When I was in my 20s and seeking spiritual wisdom, I explored Judaism and encountered the practice of Shabbat, or sabbath. Having been raised without religion my prior understanding was limited to businesses being closed on Sundays so that people were free to go to church on the same day. But, taking a sabbath–a day off from workaday cares–is so much more than not having to go to work, or making a point to go to church or temple for an hour or two.
A world of mobile Internet devices results in potentially constant availability–and constant bombardment of messages that are most often trivial, irrelevant, commercial, or negative. We so rarely have a moment of peace let alone a whole day of peace (shabbat shalom).
Now, more than ever, we need to incorporate a weekly sabbath into our lives: a day in which we set aside work, to-do lists, shopping lists (i.e., gimme-gimme-more-more! consumerism) and spend time only on creativity, enlightenment, relaxation, and connection on a deep, meaningful level.

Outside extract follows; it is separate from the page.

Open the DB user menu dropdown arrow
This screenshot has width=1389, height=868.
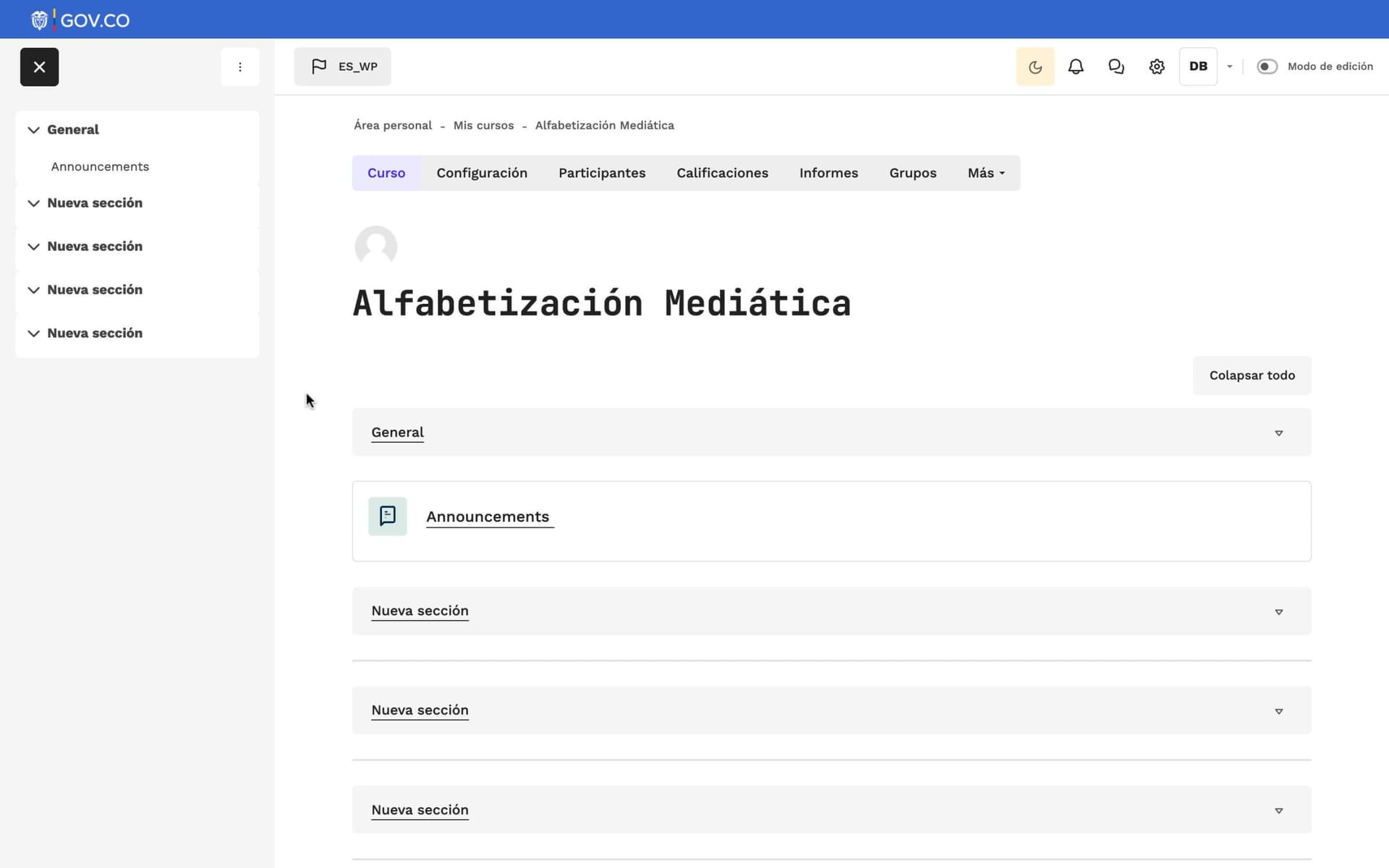1229,67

Creativity may mean writing, drawing, crafting, knitting, woodworking, gardening, or any other endeavor in which you are bringing life to an idea or thing for the pleasure of it. When we are creative we lose track of time and don’t even mind it. It may also mean enjoying the creativity of others, such as spending time at an art museum or a performance (concert, play, dance).
Enlightenment may look like reading wisdom texts (theology, philosophy) or exploring big picture paradigm-shifting ideas in inspiring books, films, and lectures (think TED Talks).

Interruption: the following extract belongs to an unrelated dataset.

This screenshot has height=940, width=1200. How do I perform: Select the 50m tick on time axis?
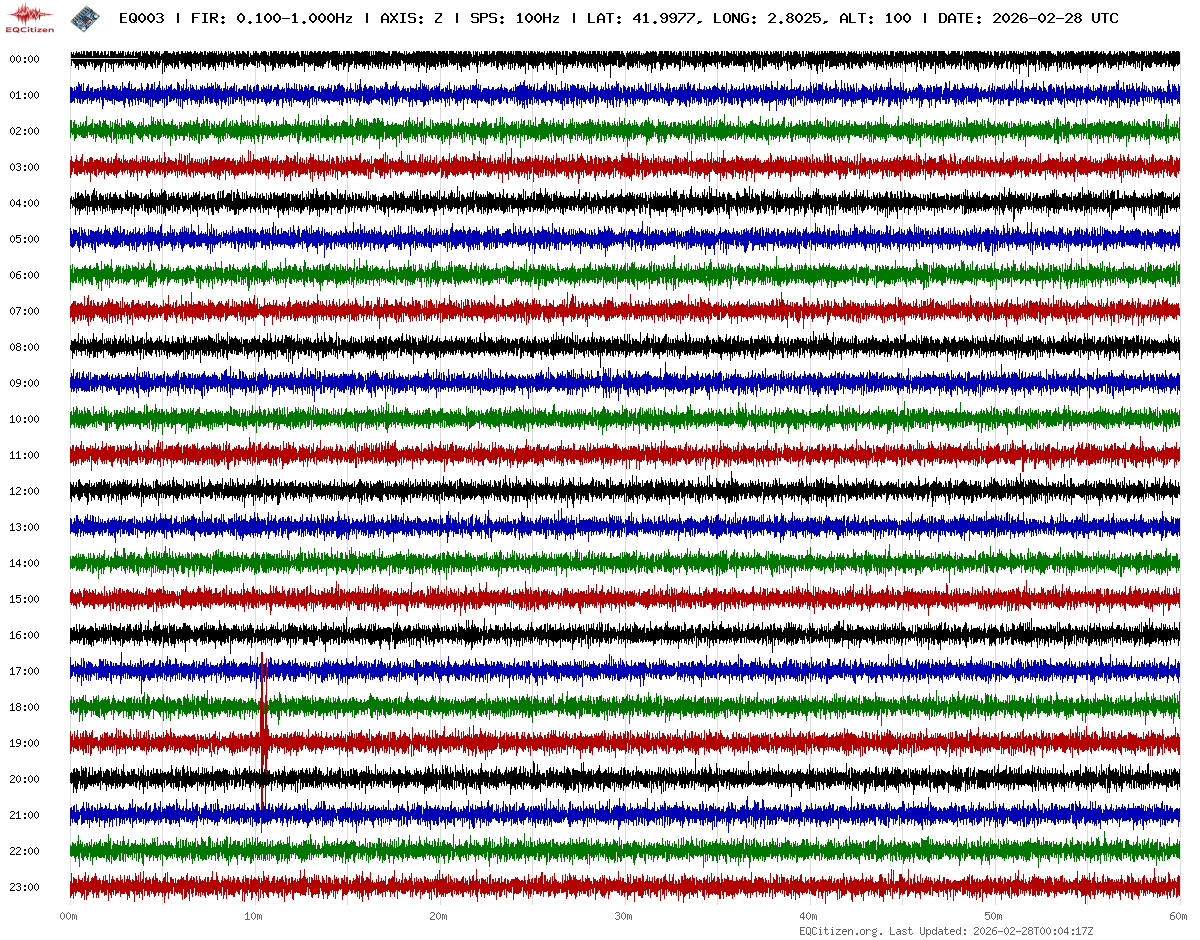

Relaxation through yoga, meditation, stretching, massage, soaking in a tub, hiking in the woods, sitting on a beach, watching the sunrise or sunset, listening to the rain, or taking a walk at a park is essential for good health and peace of mind.

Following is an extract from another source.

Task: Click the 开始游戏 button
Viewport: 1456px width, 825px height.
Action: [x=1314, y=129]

Connection with loved-ones on a deep meaningful level means being 100% present with them and truly listening to the point that you empathize with them. When you pet and play with your cat or dog, be truly present with them, not in a hurry to get on to the next thing. Likewise, when you spend time with a loved-one or a new friend, relish that time to talk, touch, and share. You can set the stage for this kind of quality time by doing any creative, enlightening, or relaxing pastime (that you both enjoy) together.
It doesn’t matter which day of the week you choose; it may not even be the same day each week depending on your schedule, but do make time for your sabbath.
What does creativity, enlightenment, relaxation, and connection look like for you? Which day of your week naturally lends itself to a sabbath? Journal, draw, or talk with a loved-one about what your sabbath would look like. Then, make time for your sabbath this week. You may be surprised to discover how challenging it may feel to take this time and not be distracted by consumerism, rush-rush errands, to-do lists, and if-it-bleeds-it-leads news. But just keep coming back to creativity, enlightenment, relaxation, and connection. You won’t regret it.